____ LISTED ENTRIES

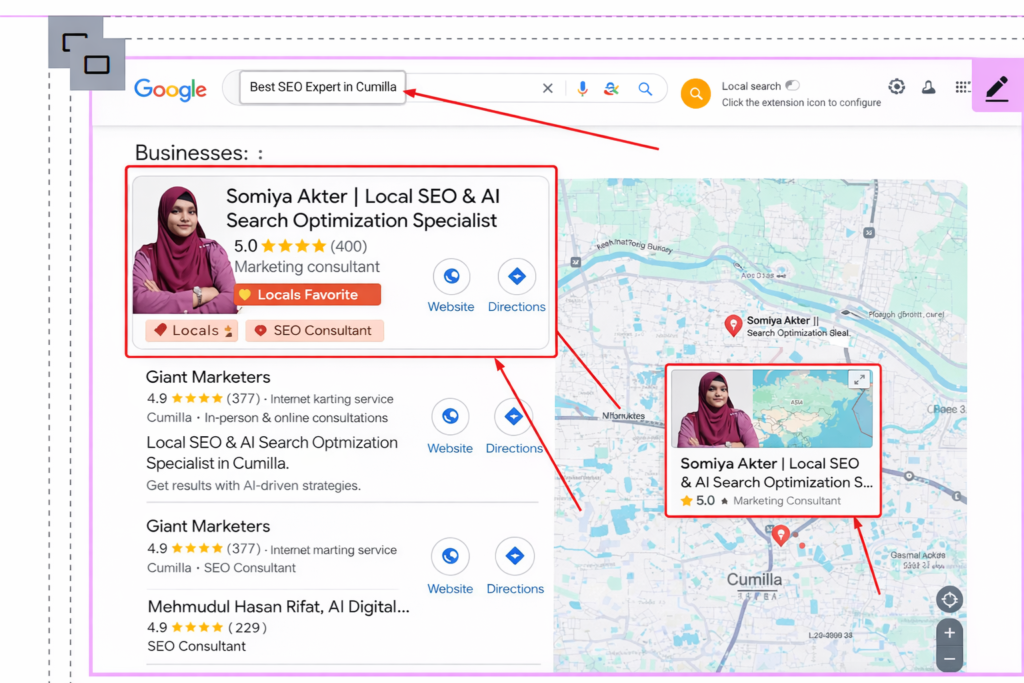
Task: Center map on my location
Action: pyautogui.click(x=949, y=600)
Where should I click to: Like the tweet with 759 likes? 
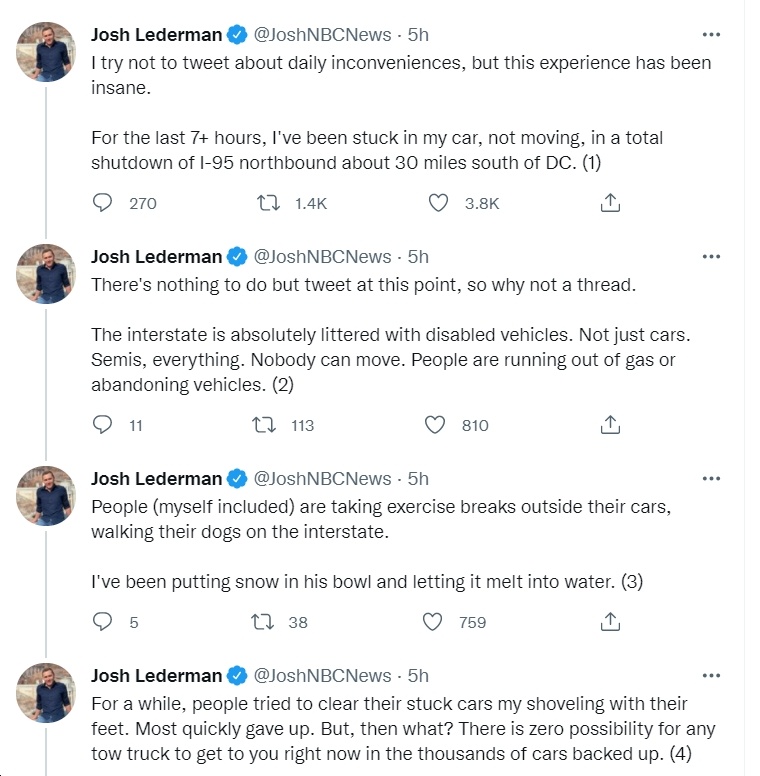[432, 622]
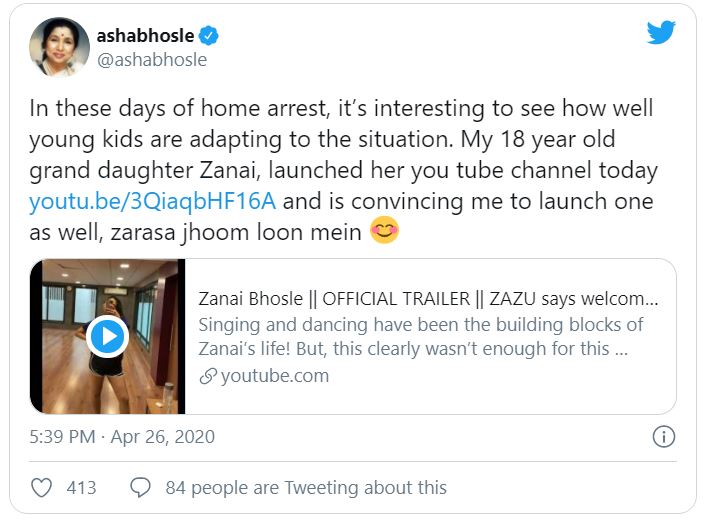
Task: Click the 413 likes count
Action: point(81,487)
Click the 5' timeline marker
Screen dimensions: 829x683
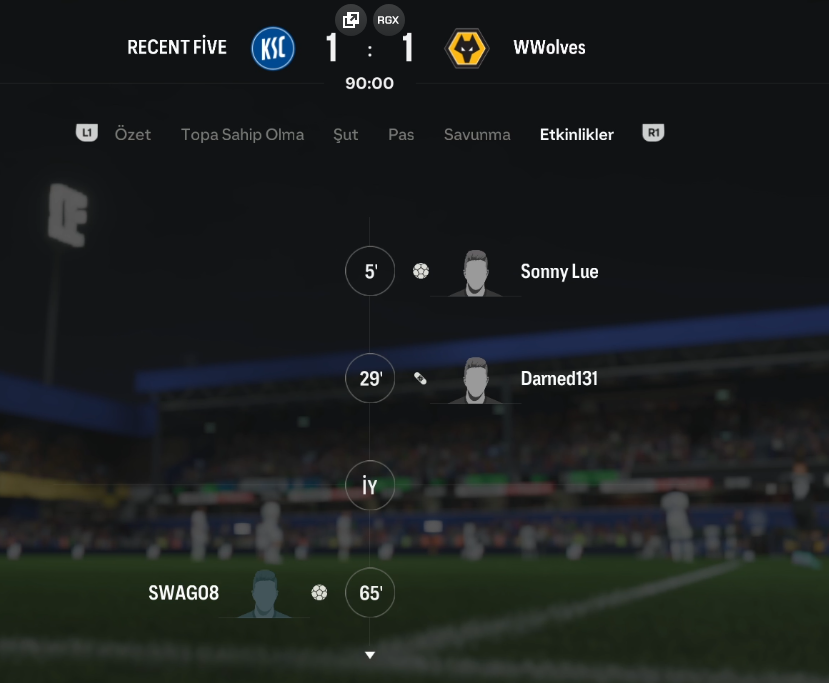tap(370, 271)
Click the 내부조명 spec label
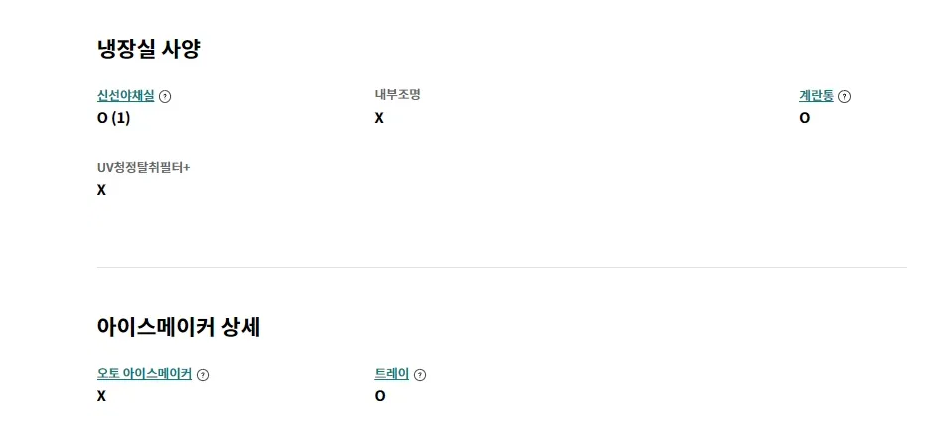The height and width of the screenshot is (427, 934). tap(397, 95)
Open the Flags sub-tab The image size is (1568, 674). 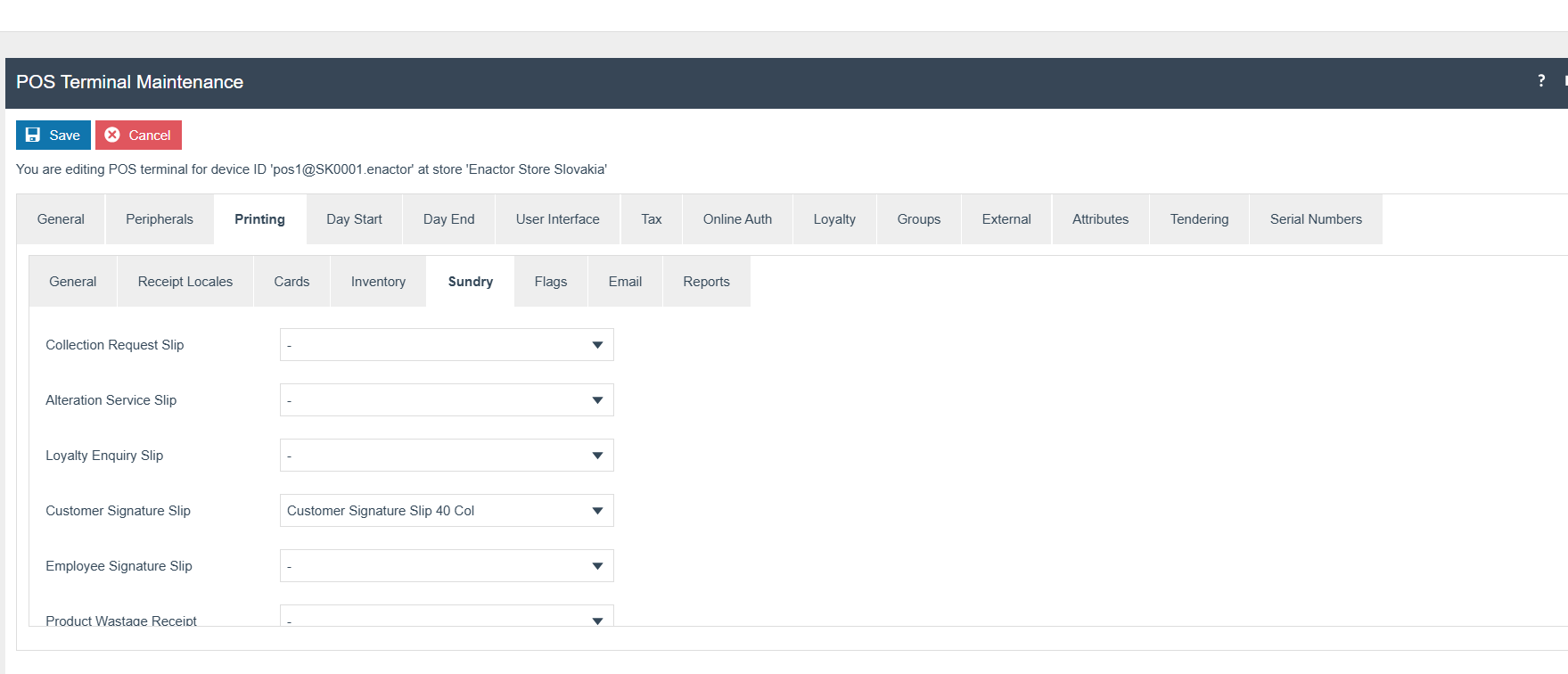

________

[TASK INSTRUCTIONS] In the answer, give only the lines from the one containing "Screen dimensions: 829x683" through the end of the records above, each reproduced exactly. Include no pictures.

[EXERCISE RESULT]
Screen dimensions: 829x683
tap(370, 271)
Click the 내부조명 spec label
The height and width of the screenshot is (427, 934). tap(397, 95)
Open the Flags sub-tab The image size is (1568, 674). 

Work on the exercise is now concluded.